Short problem:
Copy out the data below word for word, beginning with the line that contains "Image resolution: width=1920 pixels, height=1024" and continuing through the final line of the data.

======== Data to use ========

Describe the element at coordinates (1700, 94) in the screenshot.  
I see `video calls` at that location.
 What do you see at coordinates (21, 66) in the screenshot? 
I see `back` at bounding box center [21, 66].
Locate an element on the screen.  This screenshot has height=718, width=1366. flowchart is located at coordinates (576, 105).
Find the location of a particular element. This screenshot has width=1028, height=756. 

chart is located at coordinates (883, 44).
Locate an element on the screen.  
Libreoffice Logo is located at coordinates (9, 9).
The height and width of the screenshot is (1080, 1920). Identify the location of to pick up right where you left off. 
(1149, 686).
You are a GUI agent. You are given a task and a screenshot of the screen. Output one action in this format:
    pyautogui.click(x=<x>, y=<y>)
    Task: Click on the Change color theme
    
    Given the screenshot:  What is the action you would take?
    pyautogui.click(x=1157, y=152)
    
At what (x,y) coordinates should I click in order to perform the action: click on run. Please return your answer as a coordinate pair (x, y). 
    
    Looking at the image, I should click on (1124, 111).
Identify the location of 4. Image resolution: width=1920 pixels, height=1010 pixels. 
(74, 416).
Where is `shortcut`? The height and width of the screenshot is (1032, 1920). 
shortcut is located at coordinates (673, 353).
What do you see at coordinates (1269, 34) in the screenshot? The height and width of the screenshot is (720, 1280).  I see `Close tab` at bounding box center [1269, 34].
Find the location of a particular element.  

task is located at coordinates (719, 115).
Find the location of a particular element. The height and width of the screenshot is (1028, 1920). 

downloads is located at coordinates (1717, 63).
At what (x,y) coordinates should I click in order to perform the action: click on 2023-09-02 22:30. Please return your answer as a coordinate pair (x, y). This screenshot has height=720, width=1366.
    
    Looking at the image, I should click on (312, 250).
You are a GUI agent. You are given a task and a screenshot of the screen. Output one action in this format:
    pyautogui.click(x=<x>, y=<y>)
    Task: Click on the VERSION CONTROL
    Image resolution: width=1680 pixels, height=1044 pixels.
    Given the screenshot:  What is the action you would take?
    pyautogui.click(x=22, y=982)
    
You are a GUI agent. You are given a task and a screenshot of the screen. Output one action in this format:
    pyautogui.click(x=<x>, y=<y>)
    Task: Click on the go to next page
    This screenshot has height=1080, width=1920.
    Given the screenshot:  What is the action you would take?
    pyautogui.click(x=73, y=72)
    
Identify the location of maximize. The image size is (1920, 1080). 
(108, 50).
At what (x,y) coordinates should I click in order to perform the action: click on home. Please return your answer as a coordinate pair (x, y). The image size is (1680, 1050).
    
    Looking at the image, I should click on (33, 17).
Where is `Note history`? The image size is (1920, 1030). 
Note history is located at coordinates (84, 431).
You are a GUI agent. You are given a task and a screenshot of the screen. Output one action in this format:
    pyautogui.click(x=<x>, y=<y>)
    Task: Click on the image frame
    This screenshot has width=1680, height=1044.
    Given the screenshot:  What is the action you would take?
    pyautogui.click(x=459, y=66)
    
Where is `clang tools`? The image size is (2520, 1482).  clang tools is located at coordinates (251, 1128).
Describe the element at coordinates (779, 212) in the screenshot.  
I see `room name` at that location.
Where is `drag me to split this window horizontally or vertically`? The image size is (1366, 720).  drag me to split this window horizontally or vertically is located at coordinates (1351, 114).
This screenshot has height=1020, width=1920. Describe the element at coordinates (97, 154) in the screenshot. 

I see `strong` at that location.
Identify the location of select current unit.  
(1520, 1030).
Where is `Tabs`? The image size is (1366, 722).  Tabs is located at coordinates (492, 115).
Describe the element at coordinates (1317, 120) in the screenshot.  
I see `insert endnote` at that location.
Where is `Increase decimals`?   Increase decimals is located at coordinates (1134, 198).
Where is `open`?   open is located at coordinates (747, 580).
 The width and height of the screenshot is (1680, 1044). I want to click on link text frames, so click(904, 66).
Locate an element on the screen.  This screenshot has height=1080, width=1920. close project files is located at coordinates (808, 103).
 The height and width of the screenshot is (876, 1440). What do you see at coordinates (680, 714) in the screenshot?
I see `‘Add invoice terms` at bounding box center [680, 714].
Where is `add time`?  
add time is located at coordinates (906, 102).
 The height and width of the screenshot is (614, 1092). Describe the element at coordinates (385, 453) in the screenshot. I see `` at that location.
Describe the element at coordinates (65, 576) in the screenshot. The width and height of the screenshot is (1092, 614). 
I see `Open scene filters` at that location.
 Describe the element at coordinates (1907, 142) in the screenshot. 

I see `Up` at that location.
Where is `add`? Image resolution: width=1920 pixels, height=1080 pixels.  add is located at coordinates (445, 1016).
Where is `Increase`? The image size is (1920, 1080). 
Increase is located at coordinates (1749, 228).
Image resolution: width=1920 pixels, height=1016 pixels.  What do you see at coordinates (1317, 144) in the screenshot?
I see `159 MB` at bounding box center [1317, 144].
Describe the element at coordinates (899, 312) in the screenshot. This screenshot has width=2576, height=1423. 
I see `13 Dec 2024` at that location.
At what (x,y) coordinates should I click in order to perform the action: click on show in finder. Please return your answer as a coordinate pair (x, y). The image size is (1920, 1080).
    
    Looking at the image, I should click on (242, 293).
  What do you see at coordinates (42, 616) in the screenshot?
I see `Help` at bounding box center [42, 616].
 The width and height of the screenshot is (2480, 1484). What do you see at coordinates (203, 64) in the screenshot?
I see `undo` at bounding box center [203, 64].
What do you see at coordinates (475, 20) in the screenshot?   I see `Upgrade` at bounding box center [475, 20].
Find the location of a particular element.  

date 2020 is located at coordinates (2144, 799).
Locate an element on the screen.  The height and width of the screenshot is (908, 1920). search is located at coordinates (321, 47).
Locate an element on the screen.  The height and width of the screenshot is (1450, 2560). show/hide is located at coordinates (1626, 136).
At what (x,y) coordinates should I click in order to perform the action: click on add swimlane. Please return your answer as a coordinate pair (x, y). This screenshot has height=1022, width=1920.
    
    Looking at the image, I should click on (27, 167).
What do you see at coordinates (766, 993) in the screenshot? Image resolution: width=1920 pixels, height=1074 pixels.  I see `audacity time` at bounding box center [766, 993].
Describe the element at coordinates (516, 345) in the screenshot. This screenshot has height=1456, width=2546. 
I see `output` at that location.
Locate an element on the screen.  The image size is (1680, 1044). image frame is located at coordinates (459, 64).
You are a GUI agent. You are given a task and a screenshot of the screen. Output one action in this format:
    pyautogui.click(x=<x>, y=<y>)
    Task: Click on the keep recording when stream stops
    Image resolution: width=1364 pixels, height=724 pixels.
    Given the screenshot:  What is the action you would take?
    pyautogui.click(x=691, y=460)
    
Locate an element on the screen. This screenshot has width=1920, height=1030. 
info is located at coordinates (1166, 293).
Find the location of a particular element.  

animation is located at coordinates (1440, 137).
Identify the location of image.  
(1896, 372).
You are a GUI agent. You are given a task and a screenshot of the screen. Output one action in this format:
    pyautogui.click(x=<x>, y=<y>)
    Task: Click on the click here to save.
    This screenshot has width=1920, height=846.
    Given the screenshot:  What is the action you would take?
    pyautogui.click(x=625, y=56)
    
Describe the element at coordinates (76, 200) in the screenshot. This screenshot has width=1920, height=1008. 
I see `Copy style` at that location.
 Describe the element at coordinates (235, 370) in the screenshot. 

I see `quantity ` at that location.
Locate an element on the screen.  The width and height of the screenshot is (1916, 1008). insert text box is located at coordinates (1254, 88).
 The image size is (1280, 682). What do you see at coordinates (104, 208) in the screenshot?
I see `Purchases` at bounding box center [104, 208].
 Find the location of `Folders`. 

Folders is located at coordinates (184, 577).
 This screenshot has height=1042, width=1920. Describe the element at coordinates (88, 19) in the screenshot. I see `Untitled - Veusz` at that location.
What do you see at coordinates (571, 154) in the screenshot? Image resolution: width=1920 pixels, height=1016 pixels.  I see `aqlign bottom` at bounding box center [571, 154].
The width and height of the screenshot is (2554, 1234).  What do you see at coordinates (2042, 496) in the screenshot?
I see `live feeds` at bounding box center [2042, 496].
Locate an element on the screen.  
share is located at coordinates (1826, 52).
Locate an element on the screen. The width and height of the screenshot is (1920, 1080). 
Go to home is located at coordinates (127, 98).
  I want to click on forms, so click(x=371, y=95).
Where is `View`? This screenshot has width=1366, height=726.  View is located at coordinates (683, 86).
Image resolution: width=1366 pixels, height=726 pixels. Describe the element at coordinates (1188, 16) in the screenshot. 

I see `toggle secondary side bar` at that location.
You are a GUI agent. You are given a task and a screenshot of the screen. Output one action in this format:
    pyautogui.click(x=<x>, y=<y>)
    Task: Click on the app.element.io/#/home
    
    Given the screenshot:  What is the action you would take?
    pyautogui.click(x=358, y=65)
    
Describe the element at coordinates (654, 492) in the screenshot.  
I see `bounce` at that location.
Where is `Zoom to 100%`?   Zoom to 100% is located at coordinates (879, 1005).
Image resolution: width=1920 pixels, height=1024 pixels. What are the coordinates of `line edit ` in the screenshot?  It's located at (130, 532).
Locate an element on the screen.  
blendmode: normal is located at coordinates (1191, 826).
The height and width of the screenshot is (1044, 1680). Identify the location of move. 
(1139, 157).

========

Finished task:
Image resolution: width=1920 pixels, height=1024 pixels. What are the coordinates of `line edit ` in the screenshot?  It's located at (130, 532).
Locate an element on the screen.  
blendmode: normal is located at coordinates (1191, 826).
The height and width of the screenshot is (1044, 1680). Identify the location of move. 
(1139, 157).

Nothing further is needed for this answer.